Proxy Problems

So I thought I had successfully blocked MySpace through firewall policies at our school. I'd blocked by keyword (myspace) and by URL (www.myspace.com and myspace.com). The school administrators were happy, the parents were happy, and the teachers were happy. In fact, the teachers were happiest of all since the kids were no longer spending any available computer time MySpace-ing.

Then one day I noticed that about half of my class was logged into MySpace instead of building the real web sites I had assigned.  How could it be, you ask?  Well, most of you have probably discovered the big bad world of proxy servers already.  Our students certainly have, and in fact, are now able to surf the net unfettered by silly content filters if they can get to these sites.  The idea is fairly simple: surf the web via another site/computer not known to our content filters.  The most savvy of students have even figured out how to set up their own home computer as a proxy server so that they can log into their computers from school and surf at will.

The real problem here is that, unless we can find out every proxy server the students are using (which we can't), and specifically block each of them (not gonna happen), then we can't prevent them from using the proxy servers and bypassing the policy filters we have worked so hard to put in place.  These are the same filters that the Childhood Internet Protection Act dictates we effectively maintain if we want to see federal funding (see the post, "Safety First").

There are a few things we can do to disable as many of these proxies from behind our firewalls as possible. By blocking the keyword "proxy" on our firewalls (or our own proxy servers, depending on our architecture), we can prevent students from searching for new proxy sites, as well as any sites that contain the word proxy.  Again, depending upon architecture and available software, we can also disallow all "unknown" sites; this will take care of the kids' homegrown proxies. Our content filter vendor, unfortunately, maintains a database of objectionable sites, rather than good and known sites, so this may not be an option.  Finally, many of the students in our school subscribe to email lists that regularly publish new large proxy sites.  I have subscribed to a number of these and immediately block the latest and greatest sites that the kids are trying to use.

However, the ultimate responsiblity for ensuring that students are not exposed to objectionable content lies with teachers and administrators.  It lies with administrators who must write comprehensive, clear computer use policies that outline appropriate and acceptable uses of computer and network resources.  These policies must also clearly outline consequences for violation of the policies and should probably address proxies specifically. 

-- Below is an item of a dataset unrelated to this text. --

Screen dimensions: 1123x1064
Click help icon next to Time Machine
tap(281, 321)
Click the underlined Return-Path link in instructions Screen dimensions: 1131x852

Perhaps more importantly, though, the responsibility must lie with the teachers who bring their students to computer labs for research and classwork; it lies with the teachers who teach computer classes. Nobody knows better than I how difficult it is to monitor every student who uses a computer. However, educational IT staff and teachers must work as partners to comply with federal regulations and keep kids safe on the Internet. For six hours a day, we are responsible for what they see and do; teaching faculty need to keep in mind that even the best educational IT folks can't keep up with the rapid proliferation of proxies, social networking, and all-around bad stuff on the Internet.  Although software and hardware tools are available to help, as always, the real work comes down to people.